Increasing pay for home care workers would not automatically lead to better quality services, according to a round-up of three recent and upcoming reports by the Joseph Rowntree Foundation (JRF).
The paper notes that many people assume the low wages of care workers have a direct impact on the quality of care because low pay affects motivation, performance, recruitment and retention.
However, JRF’s research suggests the situation is more complex. “Although opinions differed, in general the experts we consulted said they did not think there was a simple situation where increased pay automatically led directly to increased quality.”
While levels of pay can have an impact on employers’ ability to recruit and retain talented staff, working conditions are key to retaining them, the paper found.
“Valuing staff can be expressed in monetary reward, but this is just one part of the overall organisation’s relationship with staff and the general societal recognition of the value of care work.

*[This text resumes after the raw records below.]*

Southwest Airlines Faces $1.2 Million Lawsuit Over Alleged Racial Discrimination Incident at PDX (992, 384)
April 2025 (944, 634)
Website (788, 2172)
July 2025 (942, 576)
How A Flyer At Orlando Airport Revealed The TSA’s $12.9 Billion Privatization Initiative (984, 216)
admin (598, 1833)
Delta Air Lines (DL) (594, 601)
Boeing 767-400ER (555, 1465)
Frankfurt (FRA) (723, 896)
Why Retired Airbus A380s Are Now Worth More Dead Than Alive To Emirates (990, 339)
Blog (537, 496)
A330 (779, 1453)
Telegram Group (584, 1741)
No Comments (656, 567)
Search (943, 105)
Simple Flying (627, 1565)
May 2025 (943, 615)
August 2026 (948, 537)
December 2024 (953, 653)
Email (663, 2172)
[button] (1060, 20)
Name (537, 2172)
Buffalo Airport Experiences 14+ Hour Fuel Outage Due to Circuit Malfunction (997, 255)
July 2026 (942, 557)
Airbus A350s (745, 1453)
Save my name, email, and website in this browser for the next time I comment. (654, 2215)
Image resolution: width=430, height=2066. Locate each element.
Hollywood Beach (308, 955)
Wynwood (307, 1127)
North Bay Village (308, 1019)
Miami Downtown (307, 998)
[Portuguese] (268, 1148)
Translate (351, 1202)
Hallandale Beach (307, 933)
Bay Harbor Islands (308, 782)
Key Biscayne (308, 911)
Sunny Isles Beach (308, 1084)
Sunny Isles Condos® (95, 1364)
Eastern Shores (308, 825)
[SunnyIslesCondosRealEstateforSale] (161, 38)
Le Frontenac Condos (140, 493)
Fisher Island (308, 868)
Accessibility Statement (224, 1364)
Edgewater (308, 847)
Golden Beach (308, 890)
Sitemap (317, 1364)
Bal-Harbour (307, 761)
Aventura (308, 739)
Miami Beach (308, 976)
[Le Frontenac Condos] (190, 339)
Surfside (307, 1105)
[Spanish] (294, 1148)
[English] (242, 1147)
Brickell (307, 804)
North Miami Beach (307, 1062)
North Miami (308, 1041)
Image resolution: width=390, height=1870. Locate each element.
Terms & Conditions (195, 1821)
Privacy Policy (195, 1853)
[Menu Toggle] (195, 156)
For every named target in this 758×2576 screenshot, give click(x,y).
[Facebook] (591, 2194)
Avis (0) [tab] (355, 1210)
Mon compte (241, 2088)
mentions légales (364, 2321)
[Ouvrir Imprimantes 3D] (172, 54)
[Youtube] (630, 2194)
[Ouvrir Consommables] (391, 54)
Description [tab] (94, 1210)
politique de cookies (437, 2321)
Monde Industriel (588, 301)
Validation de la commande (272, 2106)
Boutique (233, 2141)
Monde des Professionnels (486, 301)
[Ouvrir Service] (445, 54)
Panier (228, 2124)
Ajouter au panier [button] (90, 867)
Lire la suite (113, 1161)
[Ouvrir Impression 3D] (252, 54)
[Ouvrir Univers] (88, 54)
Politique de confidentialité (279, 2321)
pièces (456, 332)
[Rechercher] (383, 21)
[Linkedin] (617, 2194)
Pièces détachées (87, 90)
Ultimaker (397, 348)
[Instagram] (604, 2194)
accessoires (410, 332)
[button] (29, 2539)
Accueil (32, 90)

“So, while pay is important, it is not sufficient in itself to address the issue of ensuring quality care. A care worker could be paid twice as much, but if working conditions remain the same, they would still not be able to perform to their best ability and sustain or improve quality.”
It concludes that employers must adopt “intelligent approaches” to pay and progression, and consider ways to make staff feel valued, including offering benefits packages, training and supervision.
The round-up paper summaries the findings of an as-yet-unpublished Joseph Rowntree Foundation study that looked at staff pay, status and quality of care, as well as messages from two JRF reports on issues affecting low paid sectors.
According to Skills for Care, in 2012 adult care workers were paid an average of 91p per hour above the (then) national minimum wage of £6.19.